Follow these steps to prepare for the flu:

  • Plan for child care at home if your child gets sick or their school is dismissed.
  • Plan to monitor the health of the sick child and any other children in the household by checking for fever and other symptoms of flu.
  • Identify if you have children who are at higher risk of serious disease from the flu and talk to your healthcare provider about a plan to protect them during the flu season.  Children at high risk of serious disease from the flu include: children under 5 years of age and those children with chronic medical conditions, such as asthma and diabetes.
  • Identify a separate room in the house for the care of sick family members.
  • Update emergency contact lists.
  • Collect games, books, DVDs and other items to keep your family entertained if schools are dismissed or your child is sick and must stay home.

What is the flu?


Flu also called influenza is a contagious disease of the lungs and airways.  Usually influenza viruses are spread in droplets of cough and sneezes. 


Flu symptoms:


Fever                                       Headache                     Runny Nose

Body Aches                              Cough              Stomach and Intestinal Discomfort

Extreme Tiredness                    Sore Throat                             


How does seasonal flu differ from H1N1 Pandemic Flu?

Seasonal Flu        
  • Occurs every year usually in the winter.
  • For most people, it is an unpleasant but not life-threatening infection.
  • Affects up to about 10% of the population.
  • Annual vaccination is available for those at risk of serious illness.           
H1N1 Pandemic Flu
  • Occurs rarely (three times in the 20th century).
  • It could be a more serious infection for everyone.
  • May affect around 25% of the population.
  • Vaccine probably would not be available in the early stages of the H1N1 pandemic.

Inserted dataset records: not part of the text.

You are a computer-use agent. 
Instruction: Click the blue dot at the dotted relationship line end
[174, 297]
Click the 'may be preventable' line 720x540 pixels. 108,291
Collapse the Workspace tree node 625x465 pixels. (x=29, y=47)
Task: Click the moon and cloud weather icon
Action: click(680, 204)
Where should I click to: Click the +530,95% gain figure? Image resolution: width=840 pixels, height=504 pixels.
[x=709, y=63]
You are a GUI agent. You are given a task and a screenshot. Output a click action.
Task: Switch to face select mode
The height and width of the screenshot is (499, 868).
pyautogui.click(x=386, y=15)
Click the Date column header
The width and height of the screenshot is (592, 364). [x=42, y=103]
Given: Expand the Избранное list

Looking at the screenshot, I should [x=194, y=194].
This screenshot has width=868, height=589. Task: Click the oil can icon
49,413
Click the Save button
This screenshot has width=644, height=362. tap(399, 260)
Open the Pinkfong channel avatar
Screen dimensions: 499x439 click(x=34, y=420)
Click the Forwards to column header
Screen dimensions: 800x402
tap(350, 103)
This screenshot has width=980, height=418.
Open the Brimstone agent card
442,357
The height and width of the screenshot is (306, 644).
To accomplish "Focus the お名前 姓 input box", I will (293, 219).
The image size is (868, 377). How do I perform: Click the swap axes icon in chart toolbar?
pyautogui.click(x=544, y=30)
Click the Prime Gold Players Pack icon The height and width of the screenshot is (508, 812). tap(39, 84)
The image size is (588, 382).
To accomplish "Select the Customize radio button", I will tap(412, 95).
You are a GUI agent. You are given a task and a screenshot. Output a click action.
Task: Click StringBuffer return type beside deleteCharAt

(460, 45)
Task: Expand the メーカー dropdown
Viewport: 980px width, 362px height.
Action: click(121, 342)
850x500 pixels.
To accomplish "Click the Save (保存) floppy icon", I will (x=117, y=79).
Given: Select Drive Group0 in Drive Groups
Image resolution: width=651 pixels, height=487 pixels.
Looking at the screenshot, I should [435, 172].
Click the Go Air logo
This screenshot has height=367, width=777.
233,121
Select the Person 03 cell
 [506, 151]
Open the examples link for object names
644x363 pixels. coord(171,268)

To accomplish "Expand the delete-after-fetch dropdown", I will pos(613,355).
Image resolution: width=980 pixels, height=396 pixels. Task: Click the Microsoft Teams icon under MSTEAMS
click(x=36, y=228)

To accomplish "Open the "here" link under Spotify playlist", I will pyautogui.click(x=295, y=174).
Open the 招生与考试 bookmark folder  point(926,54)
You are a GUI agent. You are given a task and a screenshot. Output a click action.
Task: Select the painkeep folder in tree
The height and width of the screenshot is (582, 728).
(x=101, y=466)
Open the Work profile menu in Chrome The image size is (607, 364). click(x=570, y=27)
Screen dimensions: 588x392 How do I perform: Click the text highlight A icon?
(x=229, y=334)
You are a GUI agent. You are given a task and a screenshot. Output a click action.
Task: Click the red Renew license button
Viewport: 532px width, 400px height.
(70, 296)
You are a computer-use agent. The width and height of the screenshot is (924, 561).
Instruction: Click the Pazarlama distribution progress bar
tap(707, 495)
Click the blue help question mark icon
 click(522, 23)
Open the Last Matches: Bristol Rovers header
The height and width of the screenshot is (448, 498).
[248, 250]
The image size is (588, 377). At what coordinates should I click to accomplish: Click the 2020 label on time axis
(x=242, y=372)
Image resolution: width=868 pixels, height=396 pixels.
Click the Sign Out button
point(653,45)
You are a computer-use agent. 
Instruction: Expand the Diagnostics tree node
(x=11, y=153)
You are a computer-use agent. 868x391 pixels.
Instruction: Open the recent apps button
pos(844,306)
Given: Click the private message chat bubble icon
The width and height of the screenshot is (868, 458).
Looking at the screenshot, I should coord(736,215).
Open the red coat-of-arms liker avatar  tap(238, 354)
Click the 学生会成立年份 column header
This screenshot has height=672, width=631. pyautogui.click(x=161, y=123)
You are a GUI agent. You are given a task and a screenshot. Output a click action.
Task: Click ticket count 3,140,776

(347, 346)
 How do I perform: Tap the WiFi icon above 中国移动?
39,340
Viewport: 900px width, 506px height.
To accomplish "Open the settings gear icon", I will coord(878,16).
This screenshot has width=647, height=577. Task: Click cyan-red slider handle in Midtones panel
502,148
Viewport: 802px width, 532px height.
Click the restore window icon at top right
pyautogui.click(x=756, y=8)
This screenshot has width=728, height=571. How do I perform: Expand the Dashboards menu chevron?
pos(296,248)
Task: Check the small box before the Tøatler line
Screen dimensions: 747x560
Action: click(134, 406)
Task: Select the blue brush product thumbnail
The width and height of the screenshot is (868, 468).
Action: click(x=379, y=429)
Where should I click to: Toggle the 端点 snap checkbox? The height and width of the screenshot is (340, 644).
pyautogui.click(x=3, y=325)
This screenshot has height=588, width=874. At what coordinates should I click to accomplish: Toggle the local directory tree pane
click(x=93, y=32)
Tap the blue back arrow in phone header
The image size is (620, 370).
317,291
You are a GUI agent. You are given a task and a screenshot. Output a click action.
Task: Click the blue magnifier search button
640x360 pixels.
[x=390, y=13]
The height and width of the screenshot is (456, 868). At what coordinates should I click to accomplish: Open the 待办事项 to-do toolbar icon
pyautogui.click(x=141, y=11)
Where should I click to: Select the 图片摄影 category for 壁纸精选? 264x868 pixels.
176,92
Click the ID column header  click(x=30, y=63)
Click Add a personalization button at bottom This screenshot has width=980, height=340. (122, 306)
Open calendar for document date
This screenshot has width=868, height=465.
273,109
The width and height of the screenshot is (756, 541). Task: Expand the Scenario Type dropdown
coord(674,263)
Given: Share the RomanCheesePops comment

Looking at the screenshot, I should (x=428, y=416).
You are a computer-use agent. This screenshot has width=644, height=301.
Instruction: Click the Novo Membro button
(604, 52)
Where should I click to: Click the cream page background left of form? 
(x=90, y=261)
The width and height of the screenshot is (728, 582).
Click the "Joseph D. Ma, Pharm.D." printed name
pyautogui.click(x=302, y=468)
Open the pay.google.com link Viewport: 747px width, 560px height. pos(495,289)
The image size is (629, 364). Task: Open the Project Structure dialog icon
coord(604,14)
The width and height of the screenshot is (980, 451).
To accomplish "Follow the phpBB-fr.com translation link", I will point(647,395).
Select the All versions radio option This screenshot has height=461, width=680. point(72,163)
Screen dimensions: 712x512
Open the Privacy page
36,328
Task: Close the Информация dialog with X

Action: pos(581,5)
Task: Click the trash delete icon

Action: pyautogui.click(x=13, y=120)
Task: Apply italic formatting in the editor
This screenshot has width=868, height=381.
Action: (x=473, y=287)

According to the Washington State Department of Health, an epidemic is an outbreak of a disease that occurs in one of several limited areas, like a city, state, or country.  Once the disease spreads beyond the borders of several countries and affects many countries across the globe, it is called a pandemic.  In the 20th century, several pandemics of influenza occurred – the biggest one in 1918.  During that pandemic, at least 500,000 Americans died and it has been estimated that there were as many of 10 million deaths worldwide.


In the case of a pandemic flu event, the school district will follow the district’s Infectious Disease Policy and implement the district planning, response and recovery procedures.